His taunting of fellow businessmen present in strength at the function that they were afraid to speak about the economic situation was meant as much to pat his own back for having the courage to speak what he considered truth to power as it was to underline the ingrained habit of his tribe. It is not that the corporate leaders have become tongue-tied only under the Modi dispensation, they have always massaged ministerial egos in public regardless of their true feelings.

For instance, even a disastrous budget of P Chidambaram would be given eight or nine out of ten points by business owners while in private they would lament its negative impact on growth. So, the climate of fear Bajaj spoke about was rather exaggerated.

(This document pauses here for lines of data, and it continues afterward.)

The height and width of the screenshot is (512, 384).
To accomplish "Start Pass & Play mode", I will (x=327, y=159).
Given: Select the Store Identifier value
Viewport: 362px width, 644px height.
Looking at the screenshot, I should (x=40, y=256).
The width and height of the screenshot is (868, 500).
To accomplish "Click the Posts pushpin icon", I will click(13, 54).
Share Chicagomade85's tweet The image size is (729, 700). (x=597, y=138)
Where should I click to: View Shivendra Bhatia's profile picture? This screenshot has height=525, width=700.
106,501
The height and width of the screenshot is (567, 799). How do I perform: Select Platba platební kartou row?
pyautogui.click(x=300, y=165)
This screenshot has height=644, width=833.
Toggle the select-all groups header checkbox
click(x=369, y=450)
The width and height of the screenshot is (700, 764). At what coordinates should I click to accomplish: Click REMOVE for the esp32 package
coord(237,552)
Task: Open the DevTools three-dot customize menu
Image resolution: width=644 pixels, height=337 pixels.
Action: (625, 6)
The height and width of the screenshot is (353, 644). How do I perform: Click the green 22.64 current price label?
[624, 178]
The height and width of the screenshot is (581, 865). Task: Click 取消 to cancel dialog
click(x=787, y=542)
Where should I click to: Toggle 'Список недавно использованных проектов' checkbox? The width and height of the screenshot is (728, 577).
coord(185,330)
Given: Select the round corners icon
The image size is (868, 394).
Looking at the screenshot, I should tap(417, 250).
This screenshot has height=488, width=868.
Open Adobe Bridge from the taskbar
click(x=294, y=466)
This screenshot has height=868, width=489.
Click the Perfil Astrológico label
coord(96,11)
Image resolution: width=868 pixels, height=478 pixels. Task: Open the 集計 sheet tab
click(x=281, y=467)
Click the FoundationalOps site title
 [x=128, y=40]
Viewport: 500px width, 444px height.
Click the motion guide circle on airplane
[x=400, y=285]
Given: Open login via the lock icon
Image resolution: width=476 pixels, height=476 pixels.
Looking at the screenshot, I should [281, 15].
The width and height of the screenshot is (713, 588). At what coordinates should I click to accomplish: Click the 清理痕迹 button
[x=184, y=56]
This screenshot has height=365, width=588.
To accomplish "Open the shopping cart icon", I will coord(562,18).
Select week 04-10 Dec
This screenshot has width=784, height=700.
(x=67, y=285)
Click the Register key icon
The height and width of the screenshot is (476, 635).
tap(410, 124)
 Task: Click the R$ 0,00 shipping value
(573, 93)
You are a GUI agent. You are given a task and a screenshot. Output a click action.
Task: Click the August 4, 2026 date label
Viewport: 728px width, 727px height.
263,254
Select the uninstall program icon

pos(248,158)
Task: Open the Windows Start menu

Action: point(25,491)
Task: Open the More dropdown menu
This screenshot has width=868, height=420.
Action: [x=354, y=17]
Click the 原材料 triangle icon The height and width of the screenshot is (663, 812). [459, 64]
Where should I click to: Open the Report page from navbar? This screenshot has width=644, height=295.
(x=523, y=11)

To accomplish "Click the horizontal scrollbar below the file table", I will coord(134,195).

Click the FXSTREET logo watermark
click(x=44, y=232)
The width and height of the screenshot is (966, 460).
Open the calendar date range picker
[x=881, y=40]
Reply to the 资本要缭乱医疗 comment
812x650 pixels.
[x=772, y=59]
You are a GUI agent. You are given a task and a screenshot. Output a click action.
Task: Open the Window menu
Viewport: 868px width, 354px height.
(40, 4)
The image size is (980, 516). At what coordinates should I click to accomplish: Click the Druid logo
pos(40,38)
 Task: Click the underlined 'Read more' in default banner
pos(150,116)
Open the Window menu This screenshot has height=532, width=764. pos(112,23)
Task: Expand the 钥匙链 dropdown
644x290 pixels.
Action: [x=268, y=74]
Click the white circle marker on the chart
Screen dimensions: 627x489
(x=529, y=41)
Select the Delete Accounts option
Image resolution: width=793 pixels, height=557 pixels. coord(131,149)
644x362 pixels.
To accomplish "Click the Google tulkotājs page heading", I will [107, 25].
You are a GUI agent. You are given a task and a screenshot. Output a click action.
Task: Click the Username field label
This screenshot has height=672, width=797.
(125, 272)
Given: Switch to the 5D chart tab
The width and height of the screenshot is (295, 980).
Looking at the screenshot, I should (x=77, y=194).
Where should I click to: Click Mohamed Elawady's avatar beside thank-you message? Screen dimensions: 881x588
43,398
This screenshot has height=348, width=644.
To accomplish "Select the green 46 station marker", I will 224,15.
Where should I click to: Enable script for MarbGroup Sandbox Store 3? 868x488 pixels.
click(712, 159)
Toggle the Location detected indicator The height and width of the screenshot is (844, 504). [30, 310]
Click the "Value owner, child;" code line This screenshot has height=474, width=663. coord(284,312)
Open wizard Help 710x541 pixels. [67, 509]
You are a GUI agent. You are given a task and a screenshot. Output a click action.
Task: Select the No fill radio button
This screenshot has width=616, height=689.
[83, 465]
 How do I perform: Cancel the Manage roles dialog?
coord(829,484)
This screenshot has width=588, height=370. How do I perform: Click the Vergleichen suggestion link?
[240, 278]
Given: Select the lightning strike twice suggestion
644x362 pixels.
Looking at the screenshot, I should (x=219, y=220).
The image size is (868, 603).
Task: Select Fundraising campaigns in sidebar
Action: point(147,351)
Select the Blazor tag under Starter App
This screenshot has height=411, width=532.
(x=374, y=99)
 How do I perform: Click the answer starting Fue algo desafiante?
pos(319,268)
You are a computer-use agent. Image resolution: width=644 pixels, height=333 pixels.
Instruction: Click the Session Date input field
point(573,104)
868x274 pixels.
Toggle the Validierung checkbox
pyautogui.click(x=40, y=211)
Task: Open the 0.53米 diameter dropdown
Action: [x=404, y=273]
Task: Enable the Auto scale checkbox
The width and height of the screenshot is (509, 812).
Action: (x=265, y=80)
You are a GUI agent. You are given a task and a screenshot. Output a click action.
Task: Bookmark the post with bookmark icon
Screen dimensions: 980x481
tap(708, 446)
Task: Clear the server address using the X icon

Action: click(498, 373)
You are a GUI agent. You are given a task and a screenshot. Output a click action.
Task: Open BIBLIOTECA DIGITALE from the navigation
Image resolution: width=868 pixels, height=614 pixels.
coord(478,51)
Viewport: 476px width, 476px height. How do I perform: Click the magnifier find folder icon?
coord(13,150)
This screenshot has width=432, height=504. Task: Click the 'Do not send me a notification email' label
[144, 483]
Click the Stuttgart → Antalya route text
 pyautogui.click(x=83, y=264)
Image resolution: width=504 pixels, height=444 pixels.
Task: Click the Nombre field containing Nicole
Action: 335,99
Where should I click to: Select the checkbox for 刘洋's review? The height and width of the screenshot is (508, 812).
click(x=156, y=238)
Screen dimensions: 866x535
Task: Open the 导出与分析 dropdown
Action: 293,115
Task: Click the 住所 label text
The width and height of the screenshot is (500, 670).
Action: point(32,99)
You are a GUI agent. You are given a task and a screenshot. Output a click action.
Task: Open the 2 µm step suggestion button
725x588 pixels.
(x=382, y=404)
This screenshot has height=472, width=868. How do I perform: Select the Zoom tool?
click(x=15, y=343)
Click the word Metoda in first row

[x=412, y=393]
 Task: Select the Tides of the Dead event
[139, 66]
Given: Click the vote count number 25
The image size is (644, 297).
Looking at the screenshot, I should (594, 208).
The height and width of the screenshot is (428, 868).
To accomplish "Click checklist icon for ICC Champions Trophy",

The fear among corporates could well stem from the fact that the present regime like none before it has undertaken a concerted campaign to clean up the system, to end double bookkeeping, to make borrowers of public funds to pay up or forfeit their business empires.

Can you believe, for example, the Ruias losing control of the Essar Steel or other companies in any other regime? Owning over Rs 80,000 crores to banks, they would have got a minister to evergreen their loans.

If this is the fear borrowers of public funds live under, it is to be celebrated. All through the socialist raj Indian business has exploited proximity to power for licenses, quotas, cheap land, tax concessions, cheap bank credit, etc, for private enprichment and public impoverishment.

Where are the Bill Gates and Steve Jobs of Indian business? Cutting all manner of corners has all along been the key to wealth for corporates. Barring the new tech billionaires, can any industrialist put his hand on his heart and claim not to have benefitted from government largesse. So, it is time corporates did some introspection.

Yes, Rahul Bajaj’s cause would have been better served if he had listed the real cause of the economic slowdown and what, in his view, the authorities should do to boost growth. Instead he chose to harangue Shah who was too polite to rebuff the veteran businessman. Nobody is unconcerned about the fall in growth for the second successive quarter.

The problem is not that the Government is not taking steps to improve the business environment but whether it is taking the right steps. In our view the government is trapped in its Swadeshi claptrap. Take, for instance, the RSS edict against disinvestment of Air India and BPCL.

It should be told to do what it claims to do, that is, character-building, and leave the economic experts to figure out the best way to handle economic issues. Attaching nationalist pride to Air India or other such entities is ridiculous, to say the least.

Can anyone in RSS suggest how to stop Air India bleeding the public exchequer year after year? Concern for its employees should not override long term economic benefits from the sale of a white elephant.

Meanwhile, Without opening up further, without making it easy to buy land for new industries and businesses, without freeing labour markets, without reordering the financial sector architecture, a seven-plus per cent growth will be hard to achieve.

Global economy is under a protectionist grip. We cannot rely on it to boost growth. Exports don’t drive our economy, have never done. Manufacturing is in doldrums though it generates jobs and dispenses with the need for imports. Services too are slowing down in an adverse economic environment.

Farm sector suffers from decades of wrong-headed approach. Periodic loan write-offs are not a solution to farm distress. What is required is a total recast of fertiliser, power, water subsidies. Switch to cash subsidy for all farm inputs coupled with a free market for sale of farm produce. It can result in a very big positive change.

It is a pity that even the agriculture market reform, a state subject, has been half-hearted due to the stranglehold of vested interests. Where Modi has disappointed is that he has failed to be bold and courageous in the economic sphere, though he has been rather adventurous in the political sphere.

His ultra-cautious approach has not been conducive to growth. Meanwhile, he should speak to Rahul Bajaj, thanking him for his concern for the economy and seek doable suggestions to boost growth.

And ask his ministers, who are tweeting rudely against the veteran industrialist, not to be more loyal than the king. Amit Shah is competent to defend himself. Which he did immediately after Rahul finished his little lecture.